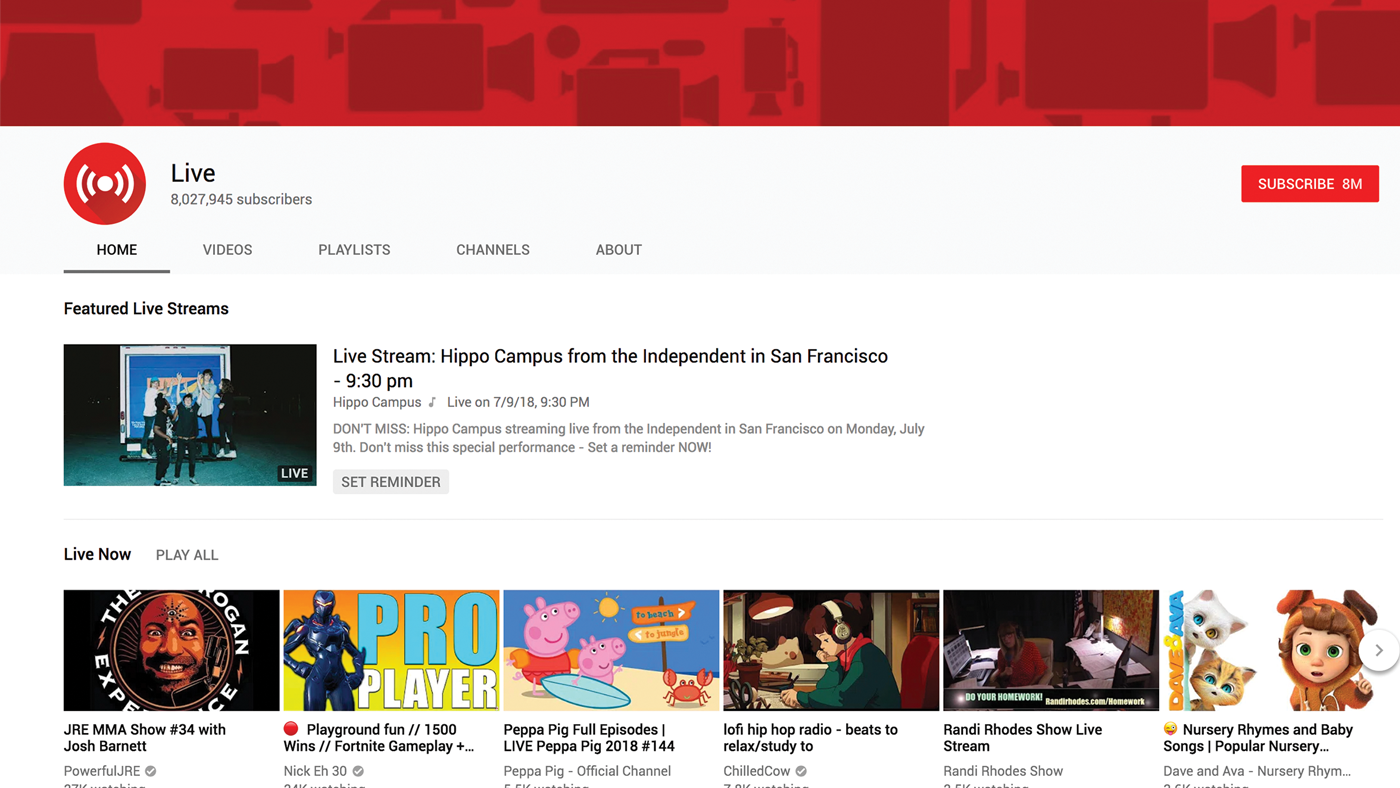1400x788 pixels.
Task: Click the LIVE badge on the featured stream thumbnail
Action: click(294, 473)
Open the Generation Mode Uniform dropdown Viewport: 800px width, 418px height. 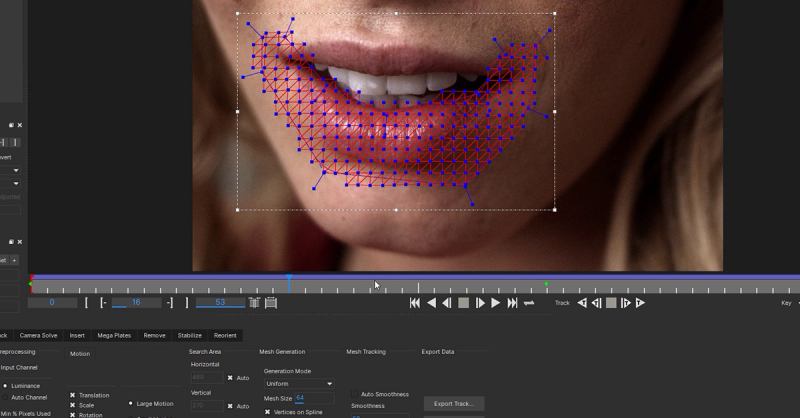tap(298, 383)
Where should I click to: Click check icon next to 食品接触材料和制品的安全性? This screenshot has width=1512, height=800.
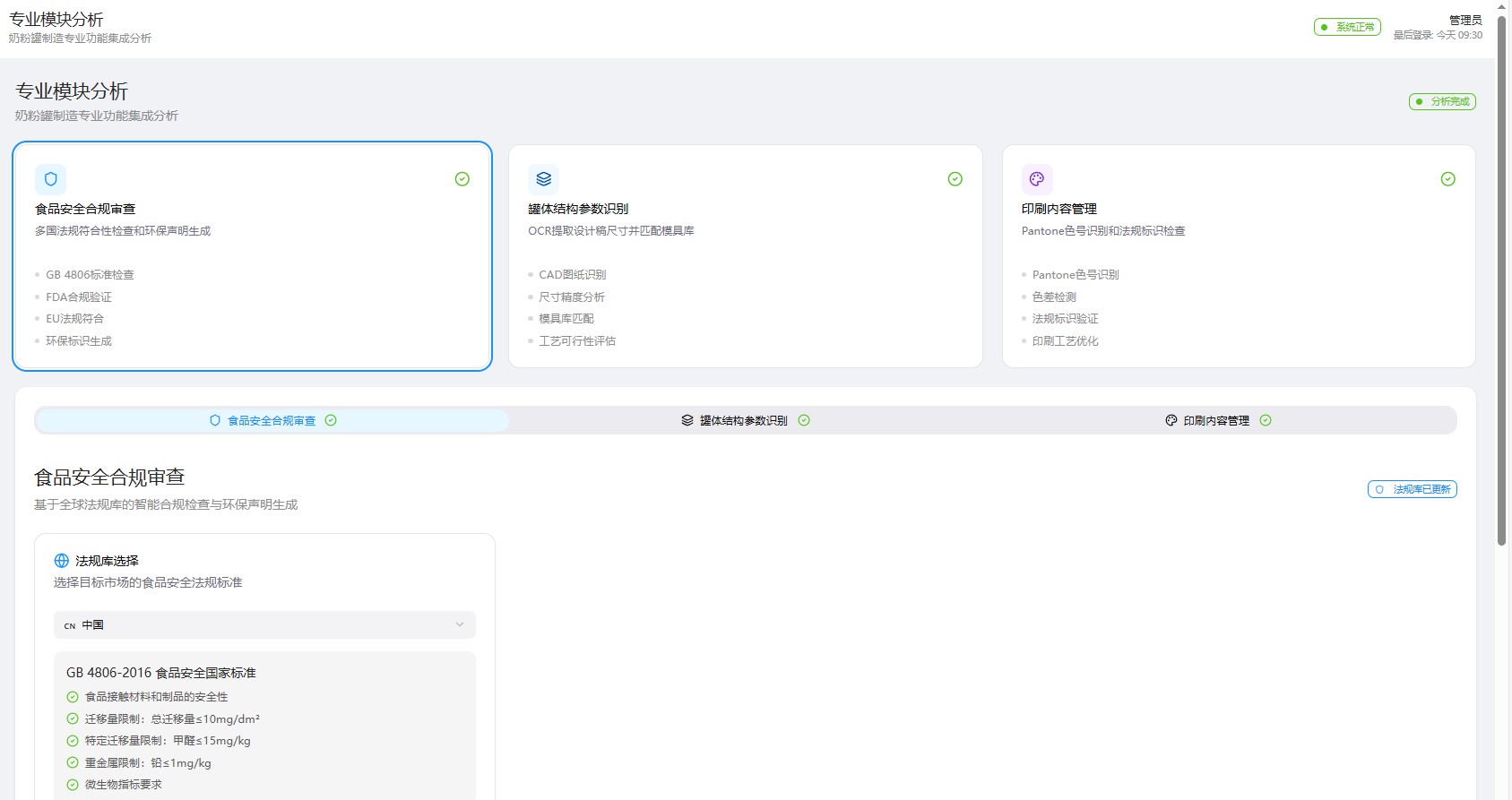coord(73,697)
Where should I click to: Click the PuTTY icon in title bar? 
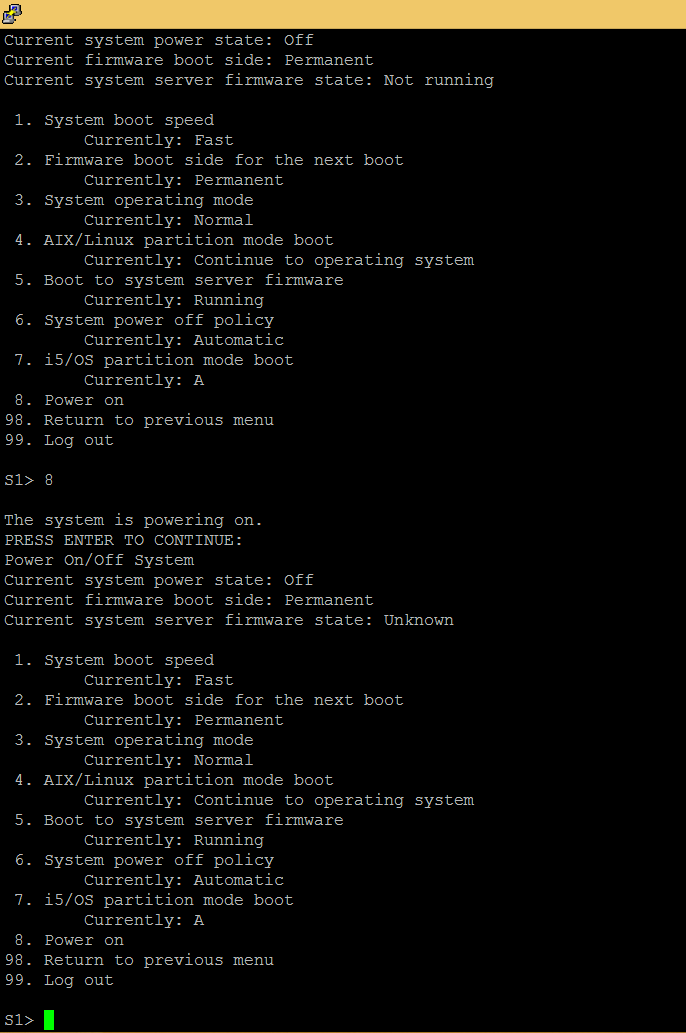[12, 13]
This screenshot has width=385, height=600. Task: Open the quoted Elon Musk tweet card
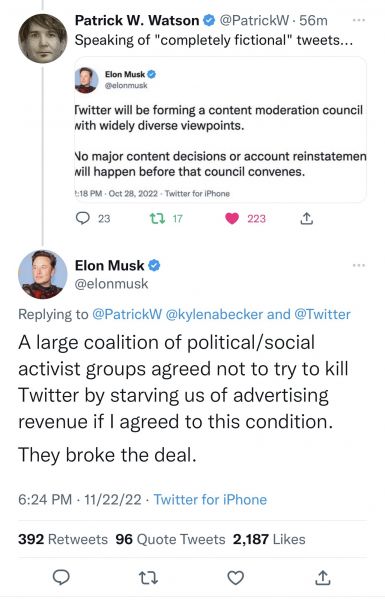click(220, 130)
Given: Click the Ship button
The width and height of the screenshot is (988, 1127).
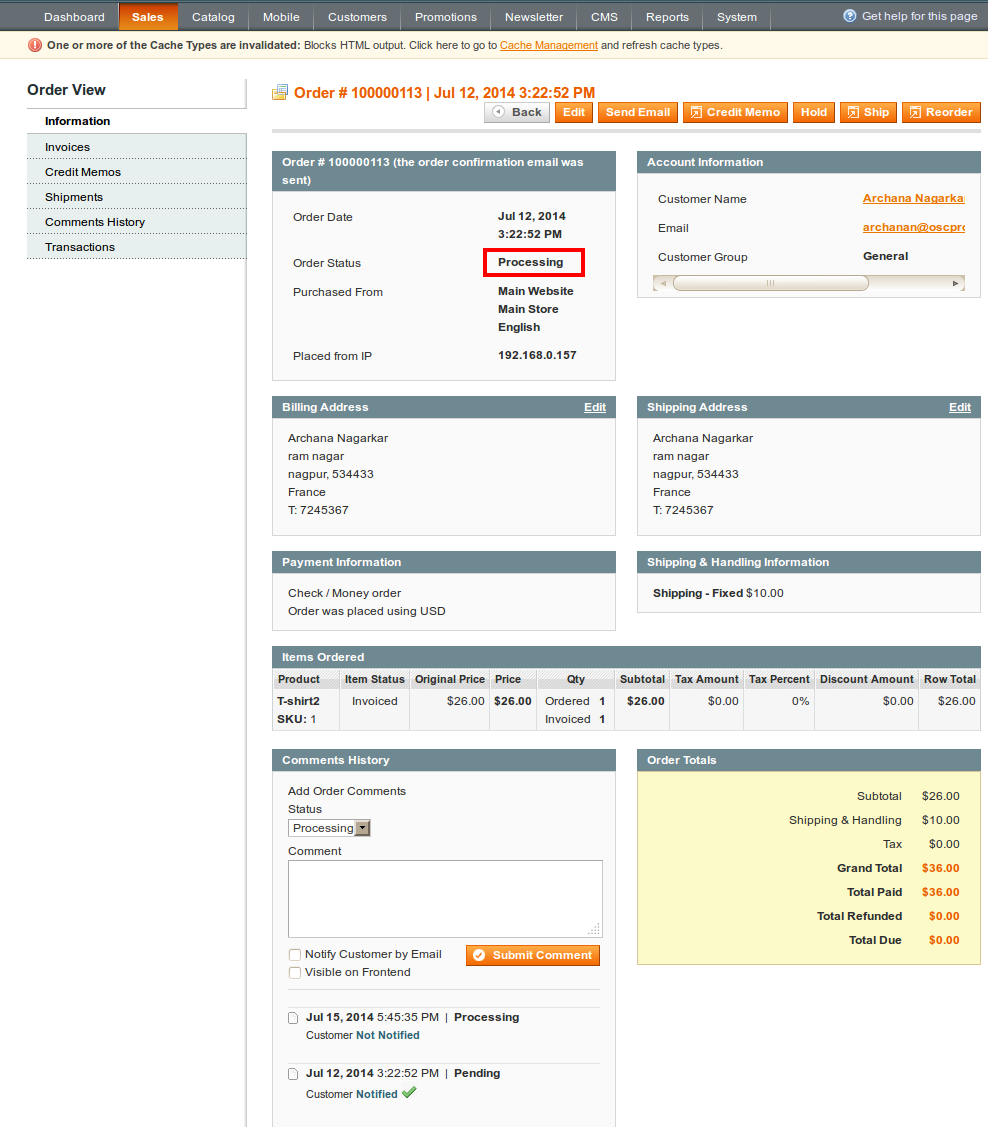Looking at the screenshot, I should 867,112.
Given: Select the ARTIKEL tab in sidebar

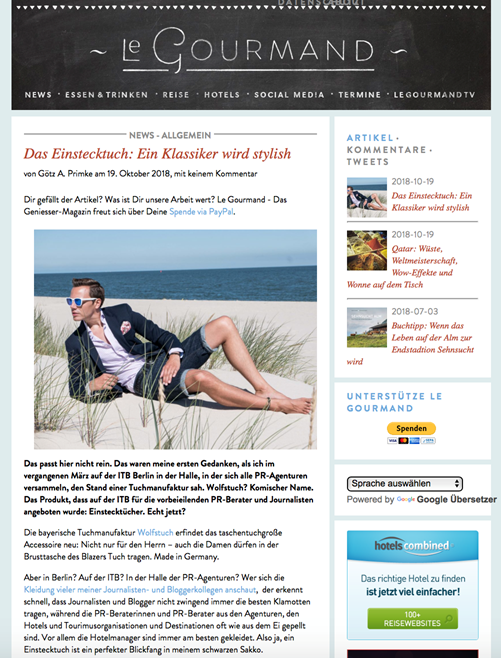Looking at the screenshot, I should tap(370, 138).
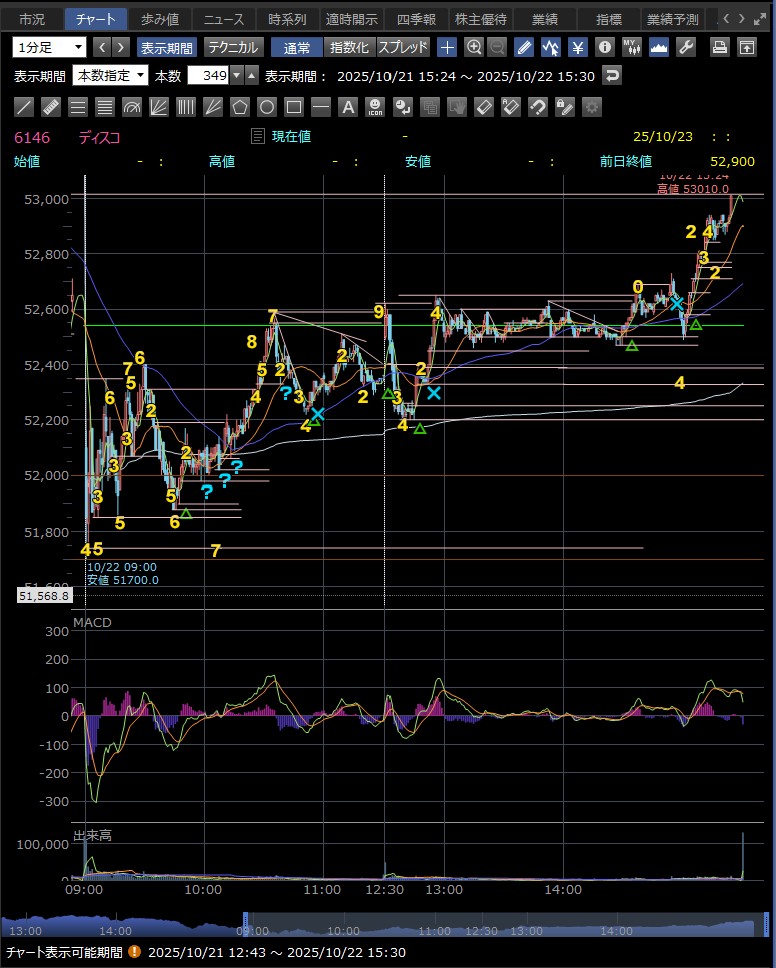The height and width of the screenshot is (968, 776).
Task: Click the テクニカル button
Action: point(234,47)
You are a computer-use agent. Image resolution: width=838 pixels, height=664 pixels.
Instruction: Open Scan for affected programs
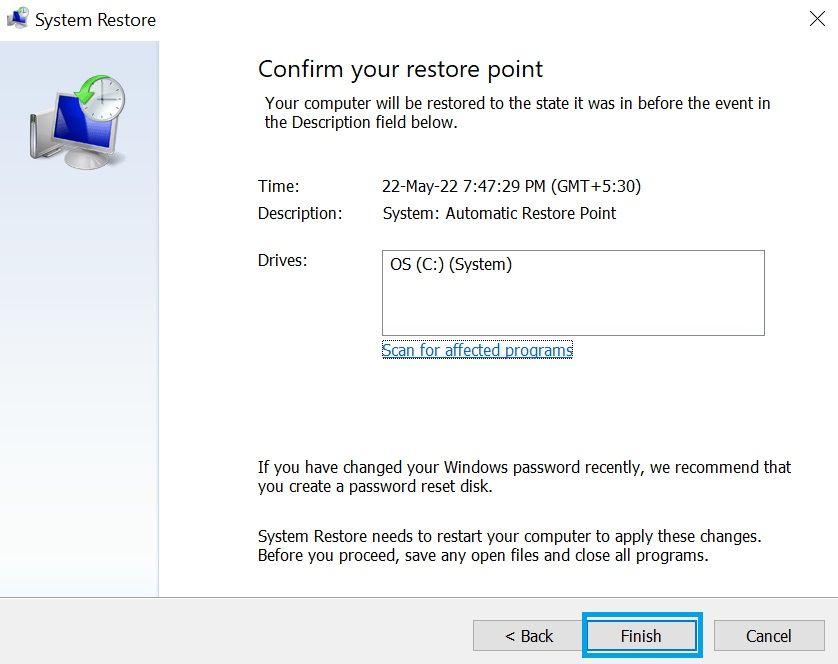click(477, 350)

**********

> _Work required_
Print, without pictures, exactly the lines from the one containing "You are a computer-use" through the final line of the records above.

> _Task answer_
You are a computer-use agent. Image resolution: width=838 pixels, height=664 pixels.
Instruction: Open Scan for affected programs
click(477, 350)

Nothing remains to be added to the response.